In [4]: x+= (1, 2, 3)

In [5]: x
Out[5]: (0, 1, 2, 3)

In [6]: id(x)
Out[6]: 155544960L

In the above example, the results from id confirm that the length-4 tuple is a different object from the original length-1 tuple, i.e., the new x begins at a different address in memory, and the memory that held the original x has been released. (Because Python is dynamically-typed, the object name, type, and other meta-data must be stored, with the consequence that any Python object—even a length-0 tuple—occupies memory).

One would at this point be entitled to suspect that the tuple is simply a cripled version of the list. The Section on "Mutable and Immutable Objects" below will explain why tuples are necessary.

3.4 Sets

When the order of the items is not important and no item appears more than once, the set data structure is often a better choice than the list. The Python set supports all of the standard operations of mathematical set theory, including union, intersection, difference, and testing for membership.

In the following example, I create a set containing three items, test for membership of an item that is not present, add the missing item, and then test again.

In [1]: x= set(['cat', 'dog', 3])

In [2]: x
Out[2]: {3, 'cat', 'dog'}

In [3]: 'fish' in x
Out[3]: False

In [4]: x.add('fish')

In [5]: x
Out[5]: {3, 'cat', 'dog', 'fish'}

In [6]: 'fish' in x
Out[6]: True

Because the Python set is implemented using a hash table, the time to insert an item or test for the presence of an item is independent of the number of items stored. The time to insert an item or test for the presence of an item at a random position in a list is essentially proportional to the length of the list. In computer science terminology, when required CPU time for an operation is essentially independent of the size of a data structure, this is known as O(1) performance, while the situation where required CPU time is proportional to size is known as O(n) performance. (More precisely, f(n)= O(g(n)) means that f(n) is overbounded by a constant multiple of g(n) in the limit of large n).

I wrote a small Python script that loads a 181,000-word spelling dictionary, stores it as either a list or a set, and measures the time to look up the word zeitgeist in each. (I picked this word because it appears near the end of the dictionary). The source code follows:

import timeit

setup= """
with open('large.txt', 'r') as FILE:
    words= [word.rstrip() for word in FILE]"""

t_list= timeit.repeat(stmt="'zeitgeist' in words", setup=setup, repeat=1, number=2000)

setup= """
with open('large.txt', 'r') as FILE:
    words= set([word.rstrip() for word in FILE])"""

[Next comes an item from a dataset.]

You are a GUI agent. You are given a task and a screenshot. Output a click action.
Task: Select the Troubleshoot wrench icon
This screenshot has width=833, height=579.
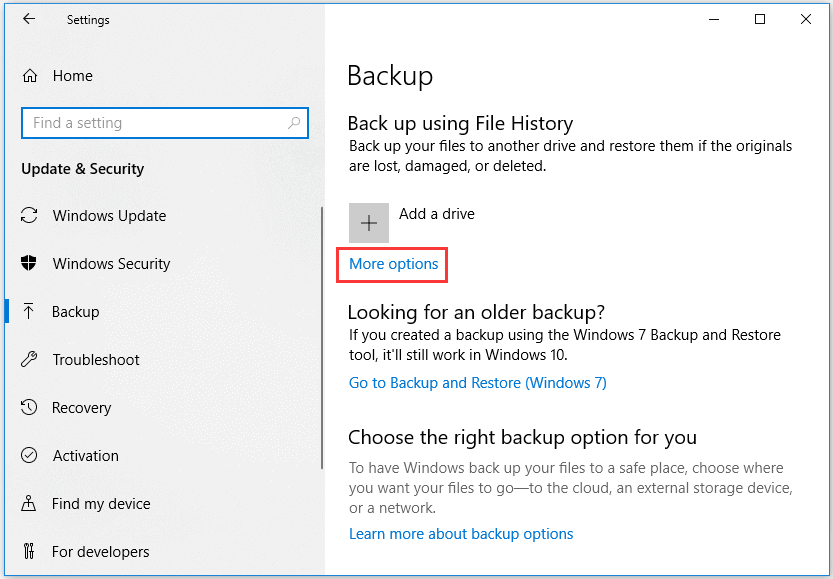[30, 359]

t_set= timeit.repeat(stmt="'zeitgeist' in words", setup=setup, repeat=1, number=2000)

print("Ratio= %.1f" % (t_list[0] / t_set[0]))

The result shows that runtime performance is over 50,000 times faster with the set! The secondary moral of this story is that the difference between O(1) and O(n) performance is substantial if n is sufficiently large.

3.5 Arrays

3.5.1 Introduction

Support for arrays is not part of Python itself, but is provided through the widely-used NumPy library. An array (type=numpy.ndarray) can have any number of dimensions. (Unlike Matlab, which requires that an array have at least two dimensions, a NumPy array can be 1-D or even 0-D; a 0-D array is more or less equivalent to a scalar). A given array typically stores elements that are all of the same type (and size), but we will see that that an array can also store items of multiple types.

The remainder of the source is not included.